La boîte contenant 20 kilogrammes de chayote de Veracruz valait mille pesos au centre d'approvisionnement d'Iztapalapa à Mexico, alors qu'à la même époque l'année dernière, elle coûtait 380 pesos. C'est-à-dire que son prix a triplé en raison de la sécheresse et du manque d'eau sur les pentes du Pico de Orizaba.

Il y a dix ans, il y avait 10 000 hectares de chayotte dans les municipalités de Coscomatepec, Chocamán, Actopan, Huatusco, Ixhuatlán, Tomatlán, Neria, Tuxpanguillo, Cuautlapan, Ixtaczoquitlán et Alpatláhuac.

Coscomatepec, une zone de forêt nuageuse de montagne et sur les pentes du pic d'Orizaba et un endroit tempéré, avec du brouillard et de la pluie, est l'endroit où sont produites les meilleures chayotes du Mexique.

« Aujourd'hui, les données (du nombre d'hectares où la culture est produite) ne sont pas mises à jour, car il y a 4 ans, il y a eu un boom du prix de la chayotte, ce qui a poussé les producteurs à augmenter leur pari et celui qui avait 2 hectares est passé à 5 hectares. et celui qui avait 5 hectares en a laissé 10 », se souvient Gildardo Olguín Hernández.

Tout le monde voulait planter des chayottes et le nombre de parcelles a augmenté, mais l'année suivante, il y a eu une grêle et certains ont perdu le double. En 2022, l'incident le plus important a été une tempête de grêle qui a couvert toute la zone de plus grande production de chayote à Veracruz.

« Mes collègues m'ont dit, la chayotte coûte 700 ou 600 pesos pour une boîte de 20 kilogrammes. »

Et il a répondu : « Je ne pense pas, car ce n'est pas un panier de légumes de base et le maximum que j'avais prévu était de 500 pesos par boîte et la surprise a été qu'ils aient atteint 700 pesos.

« Au cours des trois dernières années, il y a eu un changement climatique très intense, puisque la température a beaucoup augmenté et qu'il n'y a plus de mois de brouillard, les pluies sont plus dispersées et tout cela affecte la production de chayotte. »

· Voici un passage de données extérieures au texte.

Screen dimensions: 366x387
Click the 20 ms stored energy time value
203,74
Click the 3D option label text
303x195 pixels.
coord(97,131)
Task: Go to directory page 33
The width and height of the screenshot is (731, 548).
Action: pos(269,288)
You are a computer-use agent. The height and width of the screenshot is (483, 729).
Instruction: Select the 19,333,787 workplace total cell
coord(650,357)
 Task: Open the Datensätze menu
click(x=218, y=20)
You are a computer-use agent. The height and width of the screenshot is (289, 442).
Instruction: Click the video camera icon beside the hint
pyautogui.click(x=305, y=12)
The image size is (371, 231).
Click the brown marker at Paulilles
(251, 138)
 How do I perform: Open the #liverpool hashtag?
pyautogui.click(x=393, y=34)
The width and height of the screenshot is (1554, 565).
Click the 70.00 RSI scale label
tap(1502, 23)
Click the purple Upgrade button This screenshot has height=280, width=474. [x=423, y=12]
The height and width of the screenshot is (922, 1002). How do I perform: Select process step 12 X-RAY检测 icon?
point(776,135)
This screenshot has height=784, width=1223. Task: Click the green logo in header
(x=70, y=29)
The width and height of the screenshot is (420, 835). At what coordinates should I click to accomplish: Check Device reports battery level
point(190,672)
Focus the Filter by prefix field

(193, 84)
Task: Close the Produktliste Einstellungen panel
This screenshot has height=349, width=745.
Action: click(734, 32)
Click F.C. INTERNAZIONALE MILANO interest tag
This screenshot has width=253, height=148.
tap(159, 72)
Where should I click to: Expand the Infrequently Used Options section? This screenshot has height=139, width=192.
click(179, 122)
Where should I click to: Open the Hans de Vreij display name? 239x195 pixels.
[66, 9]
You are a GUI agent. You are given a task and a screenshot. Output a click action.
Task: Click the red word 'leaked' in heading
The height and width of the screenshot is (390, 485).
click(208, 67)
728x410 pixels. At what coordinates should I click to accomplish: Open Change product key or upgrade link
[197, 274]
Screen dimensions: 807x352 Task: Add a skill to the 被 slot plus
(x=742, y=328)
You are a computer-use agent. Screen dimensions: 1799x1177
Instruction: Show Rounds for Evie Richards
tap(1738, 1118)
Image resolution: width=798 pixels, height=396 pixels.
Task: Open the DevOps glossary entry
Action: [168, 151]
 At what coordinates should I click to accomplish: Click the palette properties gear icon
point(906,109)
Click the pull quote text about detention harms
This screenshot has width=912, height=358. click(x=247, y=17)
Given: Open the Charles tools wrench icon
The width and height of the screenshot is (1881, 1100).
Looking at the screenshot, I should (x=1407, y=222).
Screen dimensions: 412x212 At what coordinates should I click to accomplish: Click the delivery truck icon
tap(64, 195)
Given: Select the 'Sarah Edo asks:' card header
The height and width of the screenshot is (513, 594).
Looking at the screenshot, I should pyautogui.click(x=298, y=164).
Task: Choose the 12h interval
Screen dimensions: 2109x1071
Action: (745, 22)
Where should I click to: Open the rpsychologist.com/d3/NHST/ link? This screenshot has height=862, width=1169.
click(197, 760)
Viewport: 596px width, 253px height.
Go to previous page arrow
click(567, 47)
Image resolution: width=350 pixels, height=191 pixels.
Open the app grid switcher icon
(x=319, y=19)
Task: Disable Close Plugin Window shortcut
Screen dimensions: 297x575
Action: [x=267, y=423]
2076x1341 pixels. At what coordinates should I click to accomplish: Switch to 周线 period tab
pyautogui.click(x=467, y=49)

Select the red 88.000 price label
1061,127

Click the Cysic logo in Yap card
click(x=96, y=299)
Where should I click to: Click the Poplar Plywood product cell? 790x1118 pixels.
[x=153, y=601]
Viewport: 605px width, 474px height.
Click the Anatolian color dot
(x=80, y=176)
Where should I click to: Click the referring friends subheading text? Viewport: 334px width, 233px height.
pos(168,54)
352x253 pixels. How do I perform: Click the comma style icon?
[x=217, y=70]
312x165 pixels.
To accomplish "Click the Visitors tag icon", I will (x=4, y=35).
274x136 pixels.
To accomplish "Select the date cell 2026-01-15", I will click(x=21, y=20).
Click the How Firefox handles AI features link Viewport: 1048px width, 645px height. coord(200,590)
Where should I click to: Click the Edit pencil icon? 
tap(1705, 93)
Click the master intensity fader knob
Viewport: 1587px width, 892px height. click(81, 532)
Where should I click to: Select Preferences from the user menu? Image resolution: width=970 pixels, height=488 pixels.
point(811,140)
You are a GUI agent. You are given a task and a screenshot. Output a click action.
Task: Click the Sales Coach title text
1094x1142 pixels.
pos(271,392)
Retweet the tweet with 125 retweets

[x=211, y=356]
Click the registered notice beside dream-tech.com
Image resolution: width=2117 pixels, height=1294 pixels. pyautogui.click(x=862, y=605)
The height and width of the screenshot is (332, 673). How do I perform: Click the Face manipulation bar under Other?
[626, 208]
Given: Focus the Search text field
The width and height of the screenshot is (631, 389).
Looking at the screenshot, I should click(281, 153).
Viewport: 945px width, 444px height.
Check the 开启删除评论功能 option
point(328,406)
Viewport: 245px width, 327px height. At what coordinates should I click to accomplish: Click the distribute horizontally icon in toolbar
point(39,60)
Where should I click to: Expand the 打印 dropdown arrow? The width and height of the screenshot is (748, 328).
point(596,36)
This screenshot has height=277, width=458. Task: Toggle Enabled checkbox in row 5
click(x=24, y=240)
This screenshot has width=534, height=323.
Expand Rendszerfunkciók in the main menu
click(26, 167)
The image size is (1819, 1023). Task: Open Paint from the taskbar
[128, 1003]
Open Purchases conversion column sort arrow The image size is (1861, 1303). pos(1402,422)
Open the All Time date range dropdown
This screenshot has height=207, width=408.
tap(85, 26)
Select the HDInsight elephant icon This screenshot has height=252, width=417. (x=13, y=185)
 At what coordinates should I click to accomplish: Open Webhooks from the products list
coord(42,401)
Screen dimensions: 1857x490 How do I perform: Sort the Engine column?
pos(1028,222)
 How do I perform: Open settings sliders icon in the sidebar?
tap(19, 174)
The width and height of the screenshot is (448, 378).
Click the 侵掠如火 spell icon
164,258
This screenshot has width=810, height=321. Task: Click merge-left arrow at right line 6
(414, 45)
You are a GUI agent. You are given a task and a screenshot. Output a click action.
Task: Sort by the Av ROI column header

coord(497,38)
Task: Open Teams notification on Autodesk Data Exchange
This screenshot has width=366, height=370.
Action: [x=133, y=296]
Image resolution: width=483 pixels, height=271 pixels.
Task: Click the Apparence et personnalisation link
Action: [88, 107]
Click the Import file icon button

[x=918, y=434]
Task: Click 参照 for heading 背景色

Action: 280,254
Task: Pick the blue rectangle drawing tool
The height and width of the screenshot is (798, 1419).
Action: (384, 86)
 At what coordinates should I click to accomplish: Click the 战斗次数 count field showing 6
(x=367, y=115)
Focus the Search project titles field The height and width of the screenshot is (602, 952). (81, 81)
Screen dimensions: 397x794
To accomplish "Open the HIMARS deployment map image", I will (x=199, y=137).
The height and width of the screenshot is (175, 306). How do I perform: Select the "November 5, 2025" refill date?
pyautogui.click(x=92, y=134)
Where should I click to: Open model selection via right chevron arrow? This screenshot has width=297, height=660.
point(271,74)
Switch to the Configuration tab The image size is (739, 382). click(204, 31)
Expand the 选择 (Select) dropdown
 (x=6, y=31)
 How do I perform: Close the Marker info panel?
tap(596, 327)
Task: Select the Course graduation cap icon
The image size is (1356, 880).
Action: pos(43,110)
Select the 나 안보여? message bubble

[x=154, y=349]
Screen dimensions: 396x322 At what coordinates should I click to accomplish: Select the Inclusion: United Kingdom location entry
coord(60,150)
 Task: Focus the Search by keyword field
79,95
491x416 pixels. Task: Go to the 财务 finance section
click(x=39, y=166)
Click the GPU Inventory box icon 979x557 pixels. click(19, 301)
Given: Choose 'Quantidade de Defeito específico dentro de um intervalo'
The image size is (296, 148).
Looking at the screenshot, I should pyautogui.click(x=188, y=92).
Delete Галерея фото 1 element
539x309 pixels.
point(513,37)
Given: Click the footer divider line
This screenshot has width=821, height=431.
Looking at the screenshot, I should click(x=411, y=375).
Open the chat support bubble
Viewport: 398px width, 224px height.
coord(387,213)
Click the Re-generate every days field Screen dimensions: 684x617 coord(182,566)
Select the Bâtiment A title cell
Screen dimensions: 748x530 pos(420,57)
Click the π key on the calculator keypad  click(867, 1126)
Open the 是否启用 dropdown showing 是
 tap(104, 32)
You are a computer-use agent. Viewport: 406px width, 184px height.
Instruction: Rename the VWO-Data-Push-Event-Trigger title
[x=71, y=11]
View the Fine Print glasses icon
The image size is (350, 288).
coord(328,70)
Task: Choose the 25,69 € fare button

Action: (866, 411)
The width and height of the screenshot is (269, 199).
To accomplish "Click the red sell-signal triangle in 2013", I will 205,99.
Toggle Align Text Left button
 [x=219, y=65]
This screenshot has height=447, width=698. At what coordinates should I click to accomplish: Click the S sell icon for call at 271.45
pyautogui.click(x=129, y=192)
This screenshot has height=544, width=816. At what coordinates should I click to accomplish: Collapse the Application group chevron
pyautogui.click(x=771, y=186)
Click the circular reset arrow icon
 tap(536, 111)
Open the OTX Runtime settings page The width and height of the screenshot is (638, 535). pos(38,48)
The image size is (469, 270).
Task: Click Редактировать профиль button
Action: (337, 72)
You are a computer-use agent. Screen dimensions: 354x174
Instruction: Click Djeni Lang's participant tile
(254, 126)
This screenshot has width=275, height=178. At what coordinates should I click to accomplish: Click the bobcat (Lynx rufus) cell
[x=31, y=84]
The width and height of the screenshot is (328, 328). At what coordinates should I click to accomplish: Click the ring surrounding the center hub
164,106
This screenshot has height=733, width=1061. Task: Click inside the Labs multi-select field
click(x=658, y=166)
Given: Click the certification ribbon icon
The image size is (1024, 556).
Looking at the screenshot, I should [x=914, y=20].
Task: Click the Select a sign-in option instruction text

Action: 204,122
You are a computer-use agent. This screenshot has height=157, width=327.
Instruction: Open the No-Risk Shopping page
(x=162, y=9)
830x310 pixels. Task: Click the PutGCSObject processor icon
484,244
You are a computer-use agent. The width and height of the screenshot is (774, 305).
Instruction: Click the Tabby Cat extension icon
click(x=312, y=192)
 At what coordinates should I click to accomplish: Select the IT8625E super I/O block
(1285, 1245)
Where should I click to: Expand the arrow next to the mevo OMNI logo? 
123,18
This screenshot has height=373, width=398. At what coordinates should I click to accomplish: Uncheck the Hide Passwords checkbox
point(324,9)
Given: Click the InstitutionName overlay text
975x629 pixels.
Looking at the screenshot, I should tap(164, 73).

Il indique que les tempêtes de grêle de 2023 et 2022 ont été la principale cause de la hausse des prix, après que plus de 80 pour cent des parcelles de culture ont été détruites.

Les mois de mars, avril et mai sont ceux où le prix de la chayotte atteint ses plus hauts prix, chacun a donc choisi de planter à proximité des plans d'eau afin d'anticiper la récolte.

« Dans les mois de mars, avril et mai et les premiers jours de juin, les prix variaient entre 250 pesos et 350 pesos, mais quand arrivaient juillet, août et septembre, la boîte valait 50 ou 60 pesos en raison du volume excédentaire et du manque de demande», explique-t-il.

Les prix de la chayotte étaient très bas pour les producteurs de Veracruz, car une boîte en carton (pour protéger la nourriture) coûtait 22 pesos, les sacs pour (protéger les légumes) coûtaient 80 pesos et la rareté de la main d'œuvre augmentait. Et pour ces raisons, le coût de production est monté en flèche.

« Pour produire une boîte de chayotte sans compter les fruits, il faut plus de 45 ou 48 pesos. Si une boîte de chayotte est vendue 50 ou 60 pesos, alors vous donnez le travail et les fruits. »

Gildardo Olguín Hernández se souvient que les exportateurs n'ont pas atteint le prix indiqué pour la chayotte, tout simplement parce que le produit n'était pas de qualité et que les fruits étaient petits, durs et cannelés.

«Ils n'avaient pas de qualité pour l'exportation ni de volume. Si un thermos de chayotte prend mille cartons, achetez mille cartons pour mille pesos, car il n'y a rien de plus qu'un million de pesos investis, plus le transport, le paiement des douanes et aux États-Unis, ils n'ont pas pu payer à ce prix.

« Je savais que le maximum qu'ils pouvaient acheter pour l'exportation était de 650 pesos, mais personne n'avait le produit et tout le monde le vendait aux enchères sur le marché national », conclut-il.